• Instrucciones
a) Copia literalmente el pasaje del fragmento sobre la memoria histórica que va entre "Quien teme es" y "les pasen factura.", ambos incluidos.
b) Según el fragmento sobre la memoria histórica, ¿en qué país sucedió lo que se recuerda en 'The Act of Killing'?
c) Continúa el texto sobre la memoria histórica a partir de su última oración.

• Fragmento del texto
Quien teme es que algo debe. No falla. Pura sabiduría popular, que por norma general sabe perfectamente de lo que habla. El que en determinados países (mirémonos al espejo, deprisa) el concepto »memoria histórica» haga que la gente presuntamente civilizada saque al animal que hay en su interior es, por supuesto, muy indicativo. Algunos de los más distinguidos miembros de la distinguidísima clase dirigente se rasgan las vestiduras, vociferan cual energúmenos, esgrimen argumentos del todo irracionales y, si el espectador se fija, se dará cuenta cómo el sudor (frío… glacial) empapa su frente. Porque en realidad no están enfadados porque una panda de insensatos se haya empeñado en remover la mierda, en abrir cicatrices y en vaya-usté-a-saber-qué otras maldades más; en realidad temen que sus deudas (que por costumbre son muchas y muy gordas) les pasen factura.
Queda claro, pues, que nadie está a salvo de su pasado (ya sea a nivel individual o colectivo), pero más obvio se hace todavía constatar que hay sitios en los que el maldito fantasma es mucho más terrorífico que en otros. Lo recordamos hace poco, por ejemplo, junto a Joshua Oppenheimer (y junto a buena parte de su equipo no-acreditado) en la imprescindible ‘The Act of Killing’: la impunidad, la glorificación desviada y el hecho de vendarse los ojos hacen que el monstruo (así como su amenaza) crezca exponencialmente. Aquello sucedió en Indonesia, país donde el horror ha pervivido gracias en parte a la infinidad de máscaras que ha aprendido a ponerse. Desgraciadamente, y como ya se ha dicho, no es ésa una excepción, sino un destacado miembro del museo de los horrores. Camboya, por muy poco que se sepa sobre su historia (especialmente sobre historia más reciente), ni falta hace decir que es otro de sus más ilustres integrantes.

• Registros proporcionados
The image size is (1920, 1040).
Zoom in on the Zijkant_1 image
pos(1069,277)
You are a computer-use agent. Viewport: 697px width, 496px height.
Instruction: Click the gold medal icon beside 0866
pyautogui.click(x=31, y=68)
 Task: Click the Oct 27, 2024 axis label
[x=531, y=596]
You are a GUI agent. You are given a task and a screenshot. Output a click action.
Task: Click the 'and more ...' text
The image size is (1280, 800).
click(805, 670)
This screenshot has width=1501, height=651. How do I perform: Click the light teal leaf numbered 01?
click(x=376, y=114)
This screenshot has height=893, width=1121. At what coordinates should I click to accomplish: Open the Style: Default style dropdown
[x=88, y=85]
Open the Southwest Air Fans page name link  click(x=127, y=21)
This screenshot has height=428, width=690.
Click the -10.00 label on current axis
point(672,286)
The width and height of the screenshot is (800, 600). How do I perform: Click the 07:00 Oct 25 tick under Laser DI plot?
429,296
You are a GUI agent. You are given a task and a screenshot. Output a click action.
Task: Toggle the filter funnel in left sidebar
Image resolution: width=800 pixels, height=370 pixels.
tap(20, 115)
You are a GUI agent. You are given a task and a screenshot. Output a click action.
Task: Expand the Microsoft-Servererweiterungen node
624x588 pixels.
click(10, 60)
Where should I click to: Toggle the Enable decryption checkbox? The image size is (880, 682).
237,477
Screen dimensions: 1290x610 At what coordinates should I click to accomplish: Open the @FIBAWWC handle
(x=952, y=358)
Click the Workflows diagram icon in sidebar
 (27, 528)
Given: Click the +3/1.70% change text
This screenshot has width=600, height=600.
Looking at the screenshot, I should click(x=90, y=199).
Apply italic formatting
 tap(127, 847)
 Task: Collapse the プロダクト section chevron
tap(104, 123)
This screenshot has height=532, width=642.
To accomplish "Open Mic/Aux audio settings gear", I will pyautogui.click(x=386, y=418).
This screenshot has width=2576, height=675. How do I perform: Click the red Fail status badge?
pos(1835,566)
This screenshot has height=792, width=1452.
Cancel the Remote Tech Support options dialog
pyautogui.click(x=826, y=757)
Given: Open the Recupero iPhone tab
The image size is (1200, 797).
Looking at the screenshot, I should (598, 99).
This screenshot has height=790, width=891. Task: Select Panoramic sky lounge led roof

• Tus respuestas
a)
Quien teme es que algo debe. No falla. Pura sabiduría popular, que por norma general sabe perfectamente de lo que habla. El que en determinados países (mirémonos al espejo, deprisa) el concepto »memoria histórica» haga que la gente presuntamente civilizada saque al animal que hay en su interior es, por supuesto, muy indicativo. Algunos de los más distinguidos miembros de la distinguidísima clase dirigente se rasgan las vestiduras, vociferan cual energúmenos, esgrimen argumentos del todo irracionales y, si el espectador se fija, se dará cuenta cómo el sudor (frío… glacial) empapa su frente. Porque en realidad no están enfadados porque una panda de insensatos se haya empeñado en remover la mierda, en abrir cicatrices y en vaya-usté-a-saber-qué otras maldades más; en realidad temen que sus deudas (que por costumbre son muchas y muy gordas) les pasen factura.

b) En Indonesia.

c)
‘La imagen perdida’ es el inmejorable título del último trabajo de Rithy Panh, director de cine camboyano con especial interés por el documental, y obviamente marcado por el espeluznante pasado del país en el que se crió, o mejor dicho, en el que tuvo que sobrevivir. La pregunta que da inicio a la aventura se expresa en pocas palabras, pero resulta a veces que el espacio más reducido encierra el contenido más concentrado; más denso. Al grano: Si una imagen vale más que mil palabras, ¿existe una imagen capaz de atestiguar todas las atrocidades sufridas por el pueblo camboyano? La respuesta está en el impasible muro de una imposibilidad inteligentemente aprovechada (como hacen siempre los mejores documentalistas), resultando así el -desesperante- proceso de búsqueda en el auténtico protagonista de la función. En esta ocasión, no importa tanto el »qué» sino el »cómo».
Mezclando de forma valiente el documental y el cine de animación más calculadamente rudimentario, el cineasta talla, a partir del barro que le vio crecer, una serie de figuras que, combinadas con un excelente trabajo de recopilación (pero sobre todo, de comprensión) de material de archivo, hacen que los millones de gritos que se oyeron entre 1975 y 1979 en los interminables arrozales de Camboya bajo la brutal dictadura de Pol Pot, se silencien en los altavoces de la sala… para que así puedan resonar con toda la fuerza de la Historia en nuestra cabeza. Más allá del aprovechamiento brillante de los documentos y del -sobresaliente- sentido narrativo, la arriesgada propuesta de Rithy Panh cautiva desde el primer al último fotograma por ser una lección maestra de Historia aplicada al cine.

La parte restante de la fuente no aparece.